Pia Greiten

Personal information
- Born: 18 February 1997 (age 29) Ostercappeln, Lower Saxony, Germany

Medal record
Women's rowing
Representing Germany
Olympic Games
| Bronze medal – third place | 2024 Paris | Quadruple sculls |
World Championships
| Bronze medal – third place | 2025 Shanghai | Quadruple sculls |
European Championships
| Silver medal – second place | 2025 Plovdiv | Quadruple sculls |
| Silver medal – second place | 2026 Varese | Coxless four |
| Bronze medal – third place | 2024 Szeged | Quadruple sculls |

= Pia Greiten =

German rower (born 1997)

Pia Greiten (born 18 February 1997) is a German rower. She competed in the women's quadruple sculls event at the 2024 Summer Olympics, where she won a bronze medal with the German team.

==Career==
She won bronze at the 2024 European Rowing Championships in the women's quadruple sculls in Szeged.

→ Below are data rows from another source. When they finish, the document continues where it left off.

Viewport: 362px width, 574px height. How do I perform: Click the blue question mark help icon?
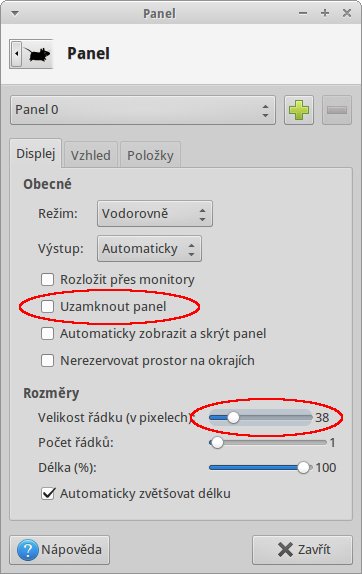point(28,549)
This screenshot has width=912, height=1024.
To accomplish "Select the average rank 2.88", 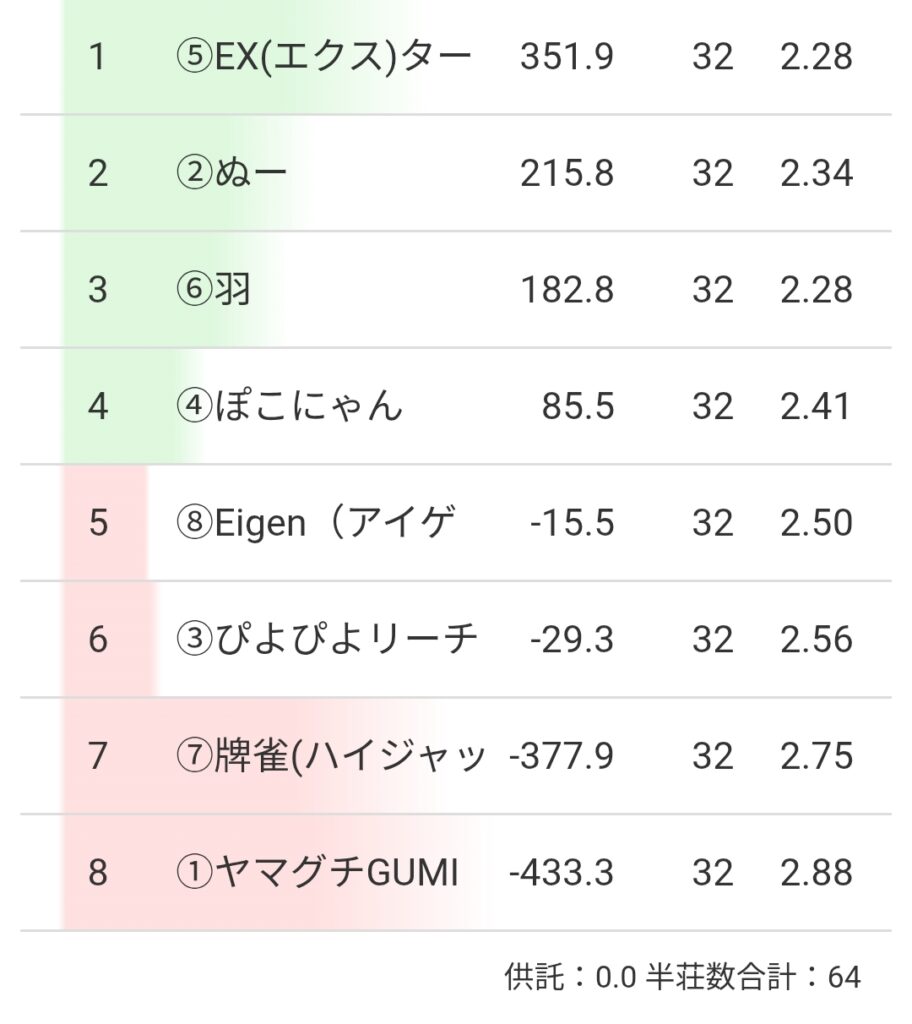I will [816, 873].
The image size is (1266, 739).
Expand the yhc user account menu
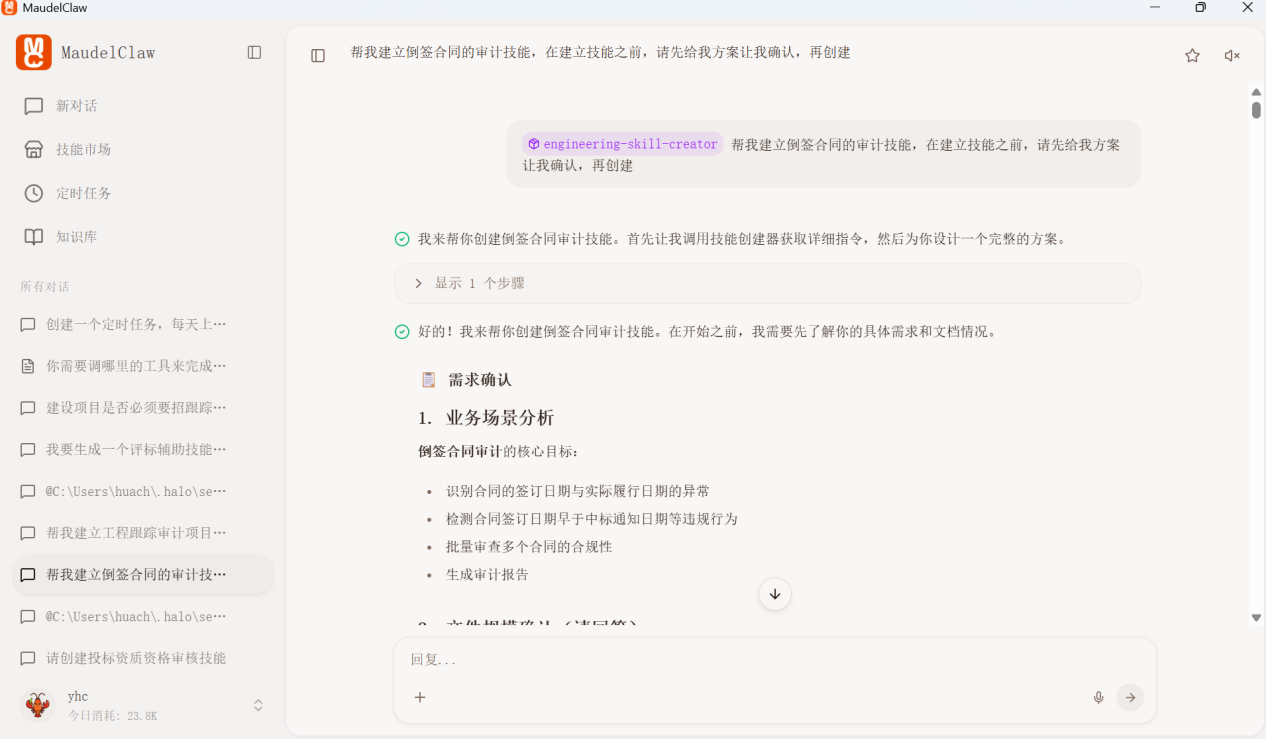(x=258, y=705)
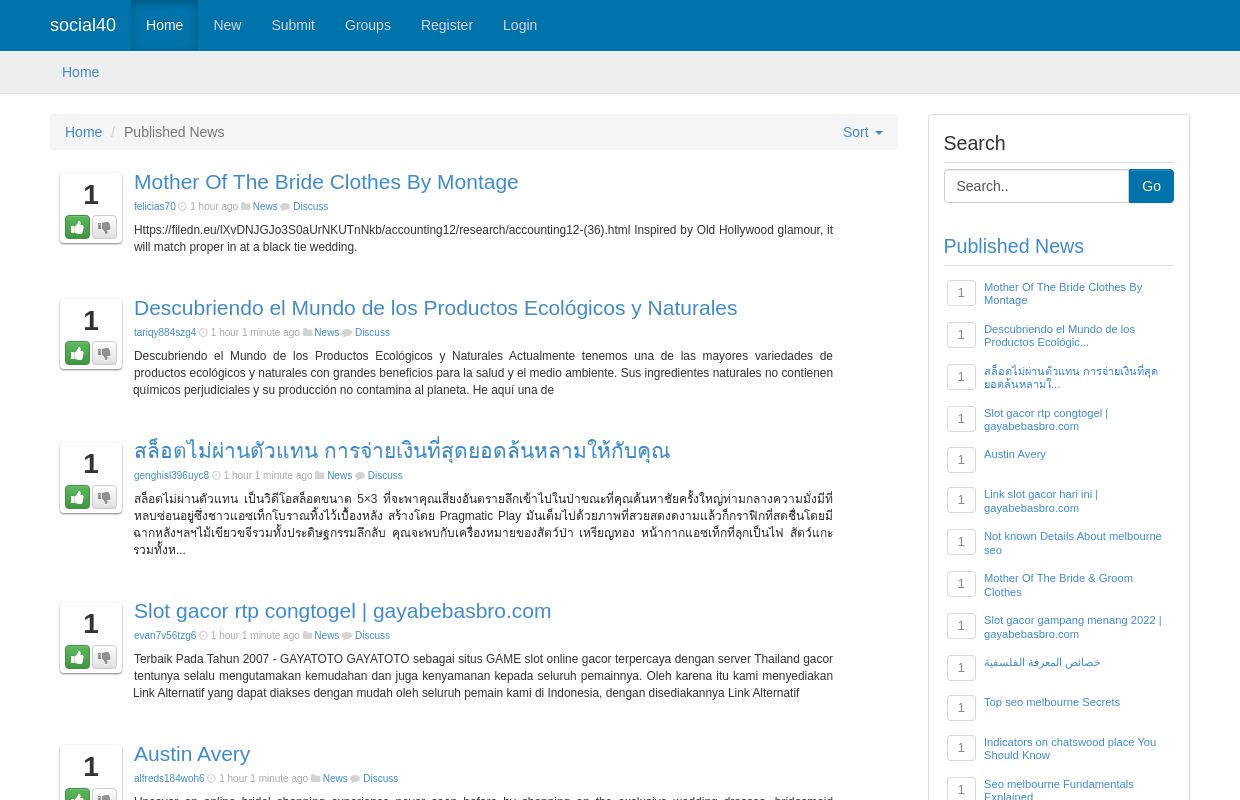Screen dimensions: 1240x800
Task: Open the Register page
Action: tap(446, 25)
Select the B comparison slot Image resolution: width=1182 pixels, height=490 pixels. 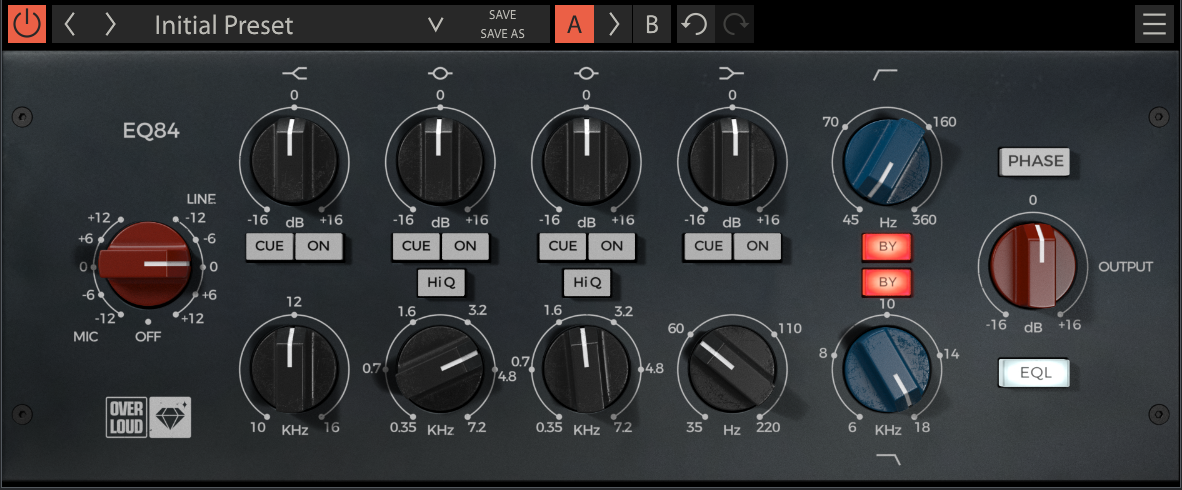coord(652,25)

She was selected for her Olympic debut to compete at the 2024 Summer Olympics in Paris in the women's quadruple sculls. Her German boat proceeded through the preliminary heats and won bronze in the final on 31 July 2024.

==Personal life==
She is from Ostercappeln in Lower Saxony. She studied engineering at the University of Bochum.